Look below for the line holding "Where should I" and the line holding "Click the purple cap". Repeat those two and everything between, exactly.

→ Dataset entries
══════

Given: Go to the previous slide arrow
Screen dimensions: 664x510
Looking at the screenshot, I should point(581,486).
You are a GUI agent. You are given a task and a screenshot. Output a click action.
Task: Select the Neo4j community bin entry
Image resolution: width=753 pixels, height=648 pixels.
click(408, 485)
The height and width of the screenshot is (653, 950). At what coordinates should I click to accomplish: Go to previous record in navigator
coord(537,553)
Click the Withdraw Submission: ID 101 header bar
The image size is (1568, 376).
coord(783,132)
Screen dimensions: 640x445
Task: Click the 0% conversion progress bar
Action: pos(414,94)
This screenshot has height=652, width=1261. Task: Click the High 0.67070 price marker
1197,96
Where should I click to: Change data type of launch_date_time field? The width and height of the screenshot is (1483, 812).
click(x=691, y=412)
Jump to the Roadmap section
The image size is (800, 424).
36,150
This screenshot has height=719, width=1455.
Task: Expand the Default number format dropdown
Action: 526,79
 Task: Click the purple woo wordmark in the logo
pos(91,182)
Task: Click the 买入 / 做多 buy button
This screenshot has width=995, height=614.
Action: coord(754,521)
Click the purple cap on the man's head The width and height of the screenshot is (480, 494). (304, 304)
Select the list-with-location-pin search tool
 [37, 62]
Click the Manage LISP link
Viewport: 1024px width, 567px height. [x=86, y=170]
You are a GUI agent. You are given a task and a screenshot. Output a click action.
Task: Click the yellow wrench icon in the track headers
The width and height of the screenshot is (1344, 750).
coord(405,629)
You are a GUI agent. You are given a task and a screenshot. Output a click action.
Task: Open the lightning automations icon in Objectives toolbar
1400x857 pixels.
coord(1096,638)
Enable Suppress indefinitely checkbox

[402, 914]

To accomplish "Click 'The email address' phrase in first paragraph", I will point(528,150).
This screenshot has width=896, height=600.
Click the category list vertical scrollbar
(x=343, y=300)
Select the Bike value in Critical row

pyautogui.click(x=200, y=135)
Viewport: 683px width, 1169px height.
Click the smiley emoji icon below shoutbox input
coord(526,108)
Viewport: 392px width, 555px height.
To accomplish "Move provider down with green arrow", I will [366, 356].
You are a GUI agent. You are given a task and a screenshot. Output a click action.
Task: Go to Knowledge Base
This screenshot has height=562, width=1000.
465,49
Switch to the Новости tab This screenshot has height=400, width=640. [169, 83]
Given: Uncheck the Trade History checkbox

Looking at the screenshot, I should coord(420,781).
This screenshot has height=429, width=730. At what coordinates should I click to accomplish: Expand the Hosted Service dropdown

══════

→ Answer to this problem
Where should I click to: Change data type of launch_date_time field? The width and height of the screenshot is (1483, 812).
click(x=691, y=412)
Jump to the Roadmap section
The image size is (800, 424).
36,150
This screenshot has height=719, width=1455.
Task: Expand the Default number format dropdown
Action: 526,79
 Task: Click the purple woo wordmark in the logo
pos(91,182)
Task: Click the 买入 / 做多 buy button
This screenshot has width=995, height=614.
Action: coord(754,521)
Click the purple cap on the man's head The width and height of the screenshot is (480, 494). (304, 304)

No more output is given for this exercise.